[Data on locating visible targets]

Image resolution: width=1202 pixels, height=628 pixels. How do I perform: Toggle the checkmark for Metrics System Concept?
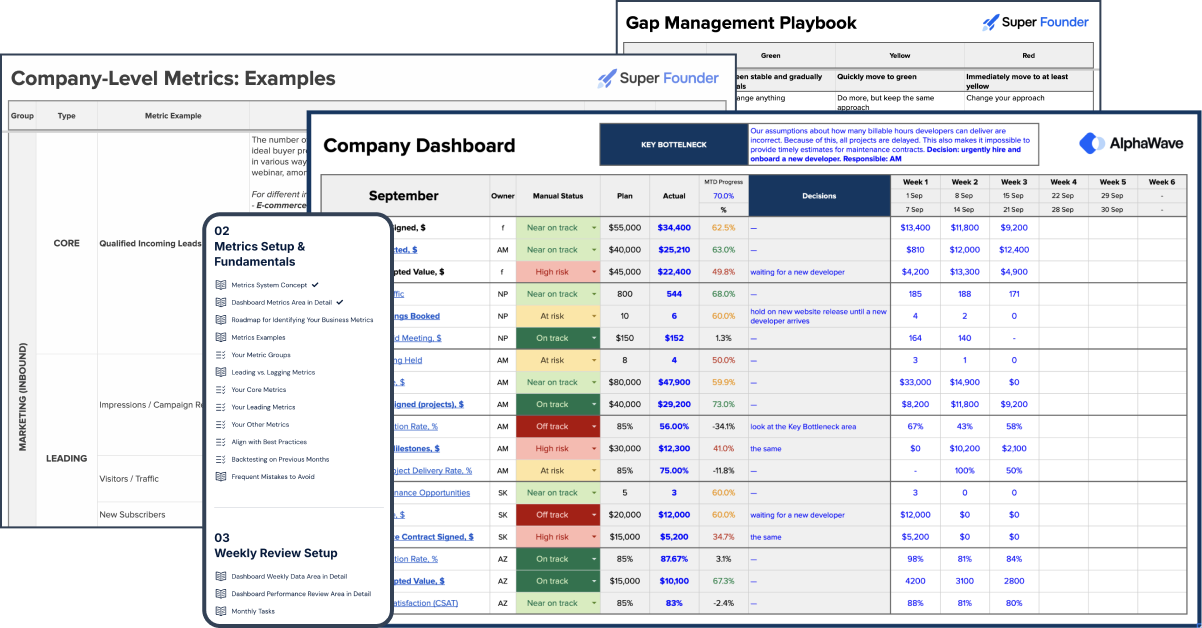[x=315, y=285]
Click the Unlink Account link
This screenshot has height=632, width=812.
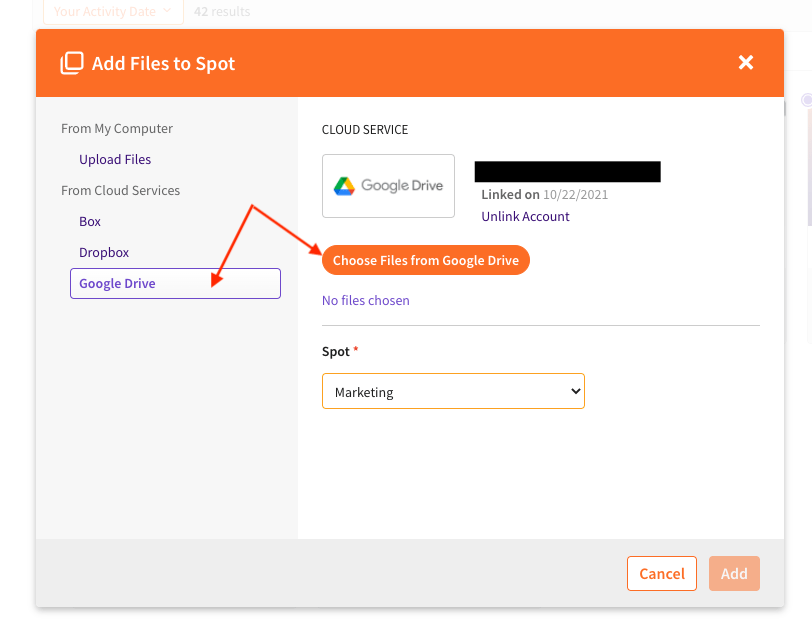click(525, 216)
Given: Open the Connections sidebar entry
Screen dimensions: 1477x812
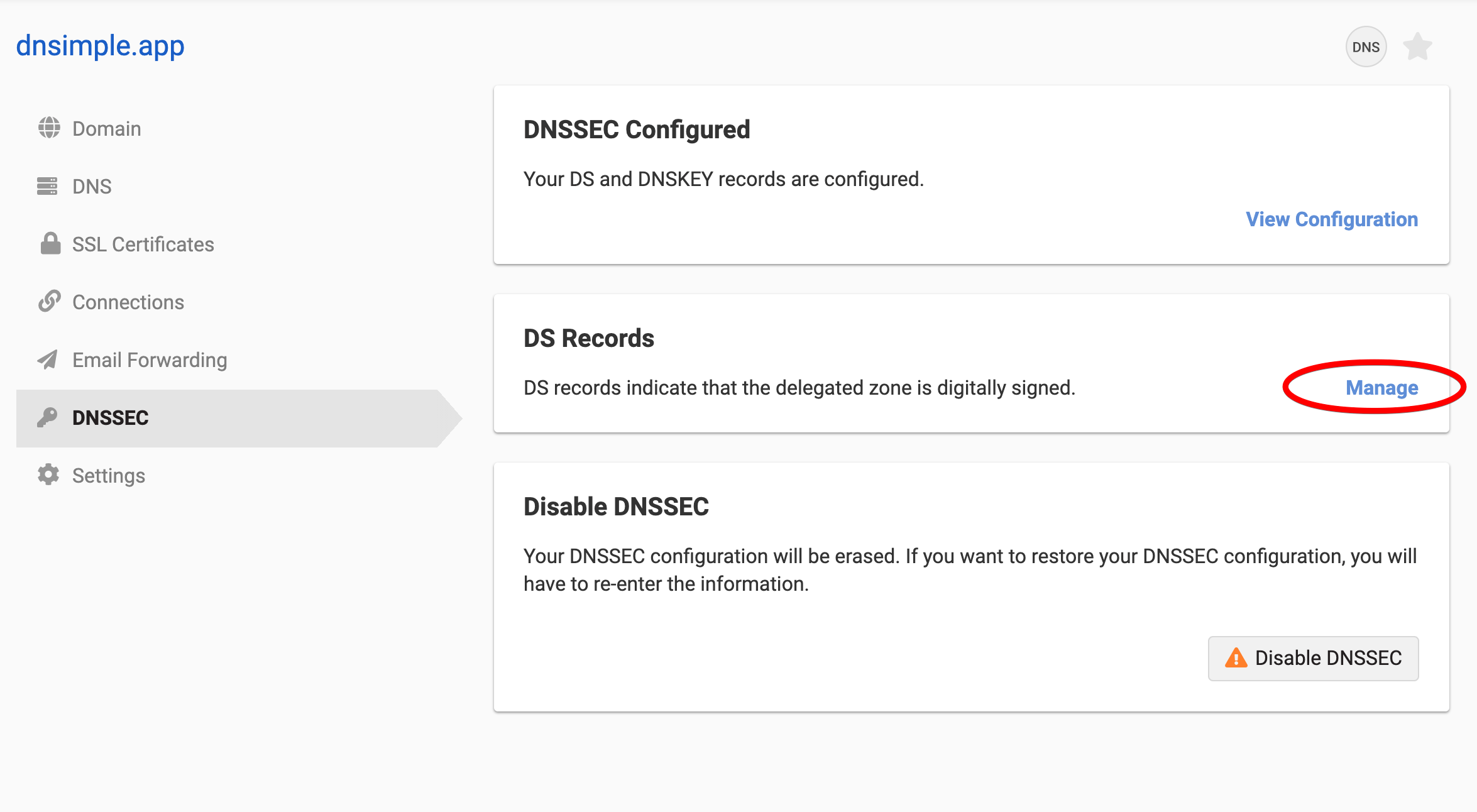Looking at the screenshot, I should pos(128,302).
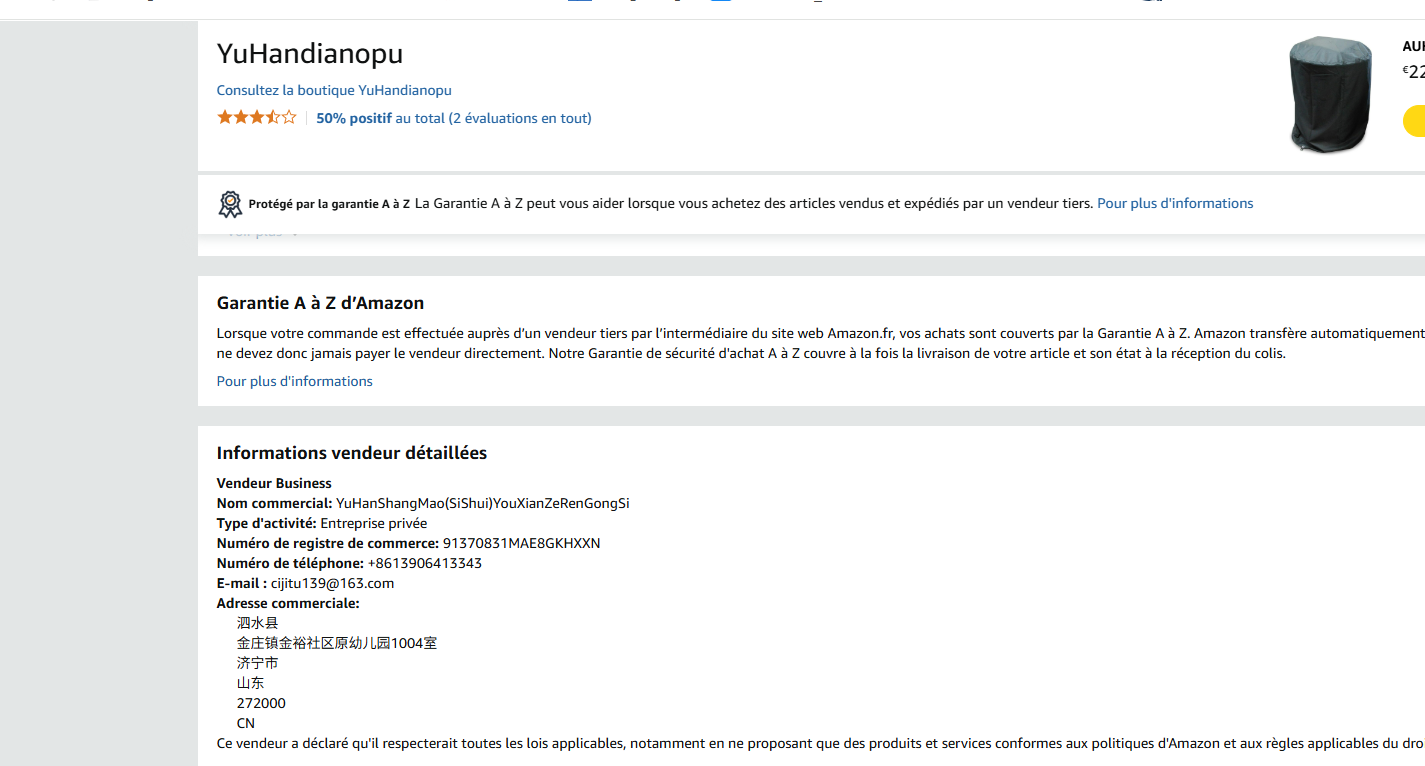
Task: Follow 'Pour plus d'informations' under Garantie A à Z d'Amazon
Action: pyautogui.click(x=295, y=381)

_Task:_ Can you copy out the stretch from the start of the records through the line containing "click(525, 216)", leaving the pictures out of your answer?

_Complete answer:_
Image resolution: width=1202 pixels, height=628 pixels. How do I perform: Toggle the checkmark for Metrics System Concept?
[x=315, y=285]
Click the Unlink Account link
This screenshot has height=632, width=812.
click(525, 216)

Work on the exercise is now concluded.